What to work on:
Word for word, restate the lines from the one containing "1097x976 pixels. Task: Click" through the last line of the material, and include no pictures.

Records supplied:
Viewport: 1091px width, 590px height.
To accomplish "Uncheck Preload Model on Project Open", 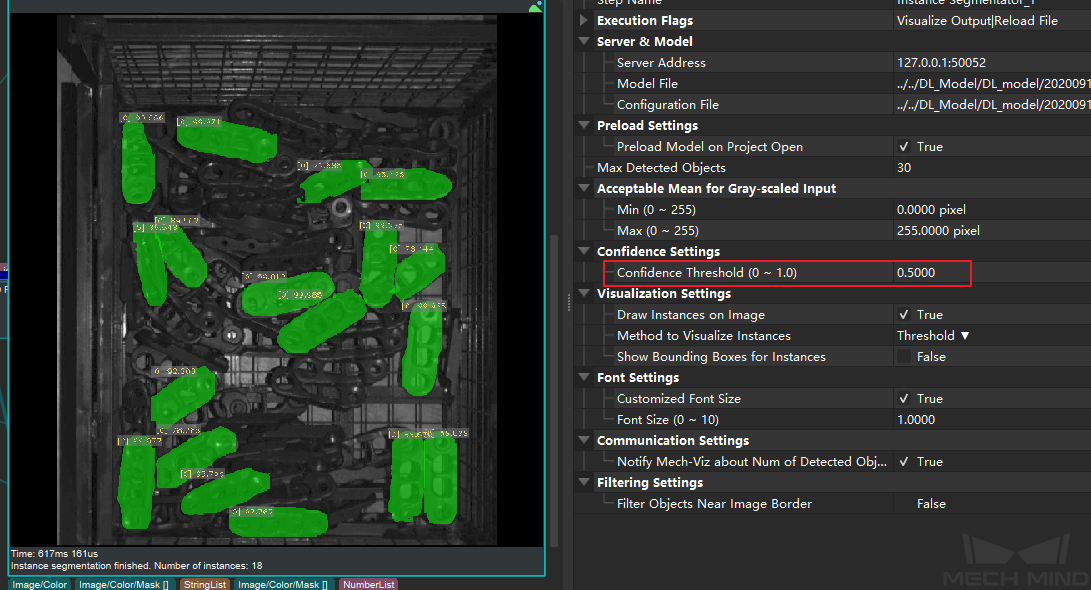I will pyautogui.click(x=904, y=147).
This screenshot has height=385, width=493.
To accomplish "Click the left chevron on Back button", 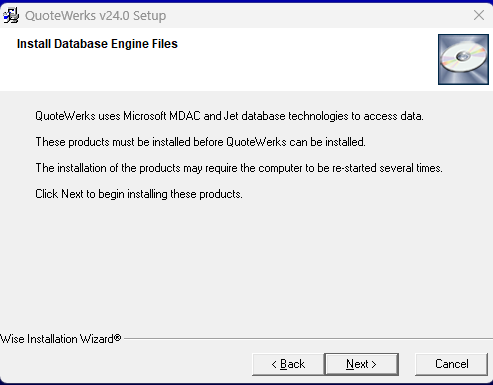I will pos(274,364).
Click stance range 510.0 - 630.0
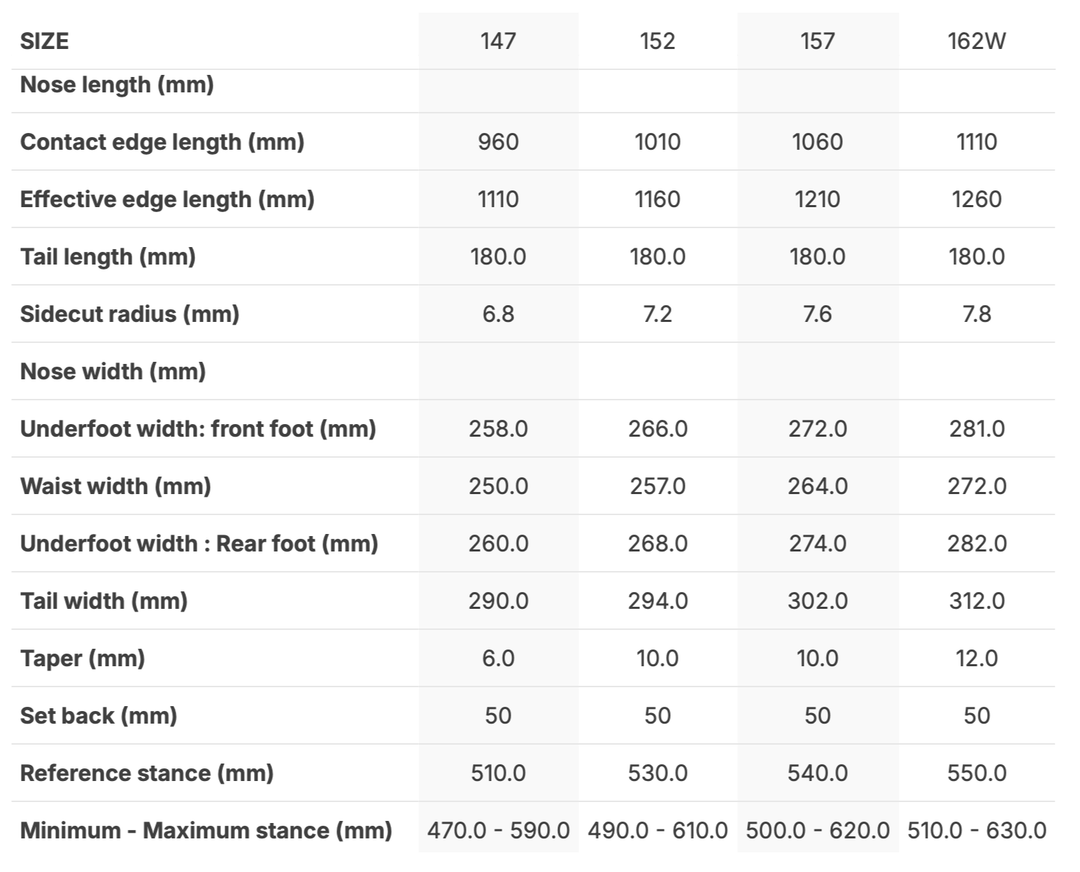This screenshot has width=1080, height=872. (976, 831)
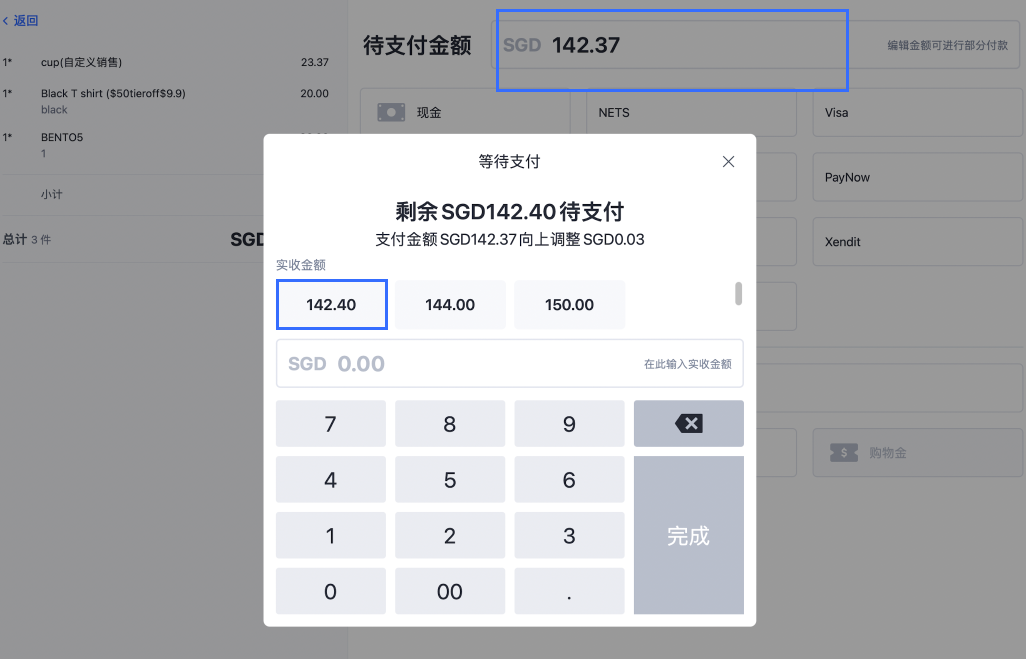The width and height of the screenshot is (1026, 659).
Task: Select the suggested amount 142.40
Action: click(331, 304)
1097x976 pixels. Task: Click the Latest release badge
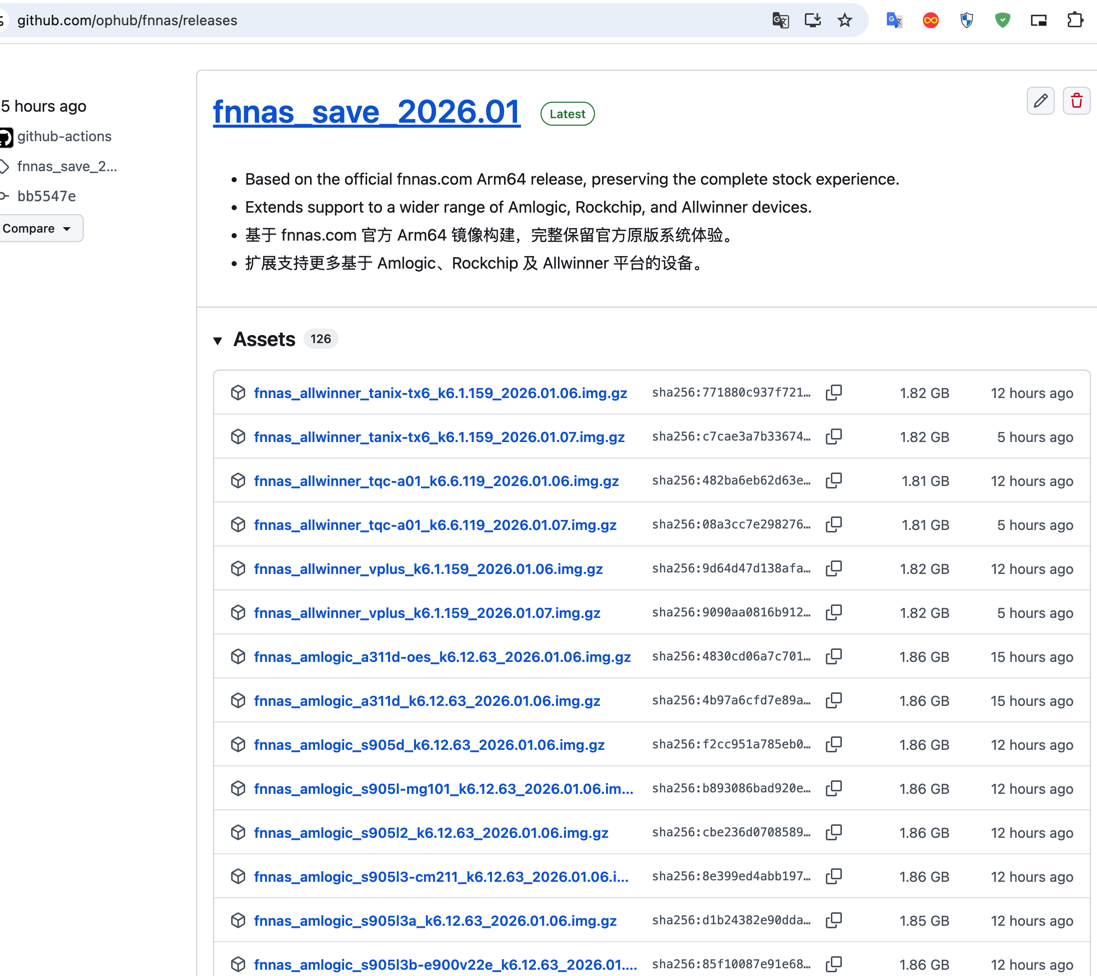(x=567, y=114)
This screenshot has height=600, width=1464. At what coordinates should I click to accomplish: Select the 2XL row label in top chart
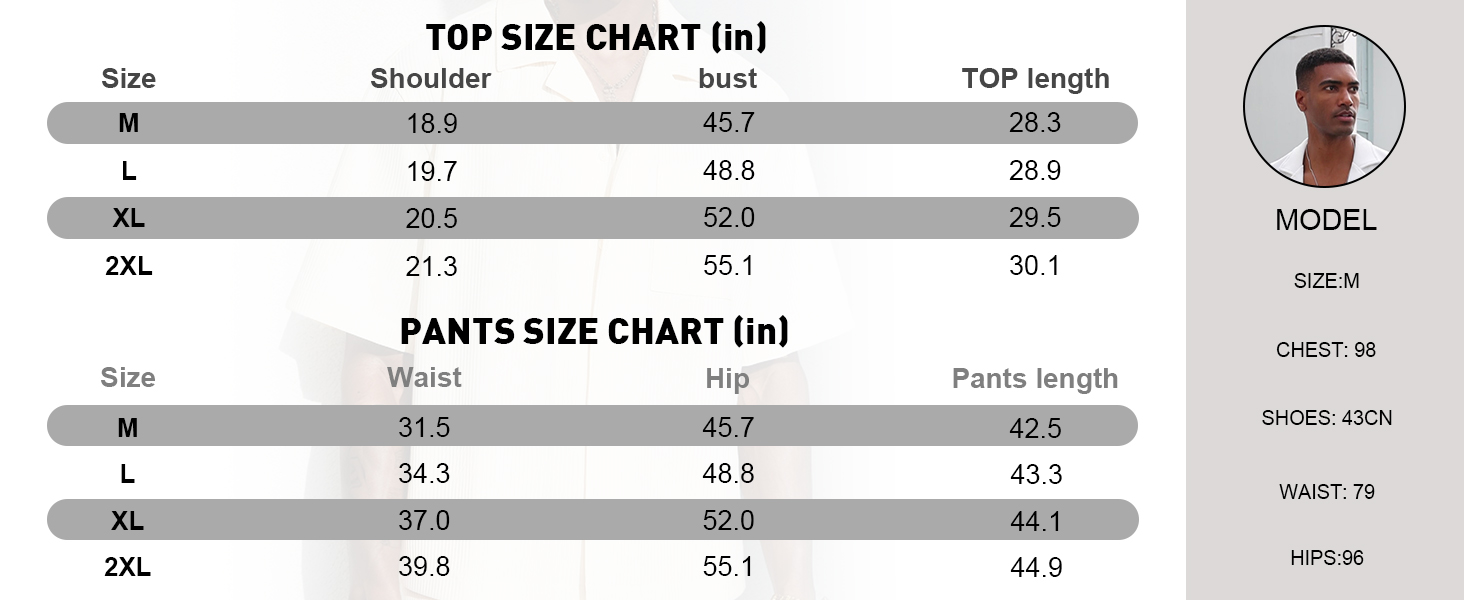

Written answer:
1097x976 pixels. Task: Click the Latest release badge
(x=567, y=114)
This screenshot has height=600, width=1464. At what coordinates should I click to accomplish: Select the 2XL row label in top chart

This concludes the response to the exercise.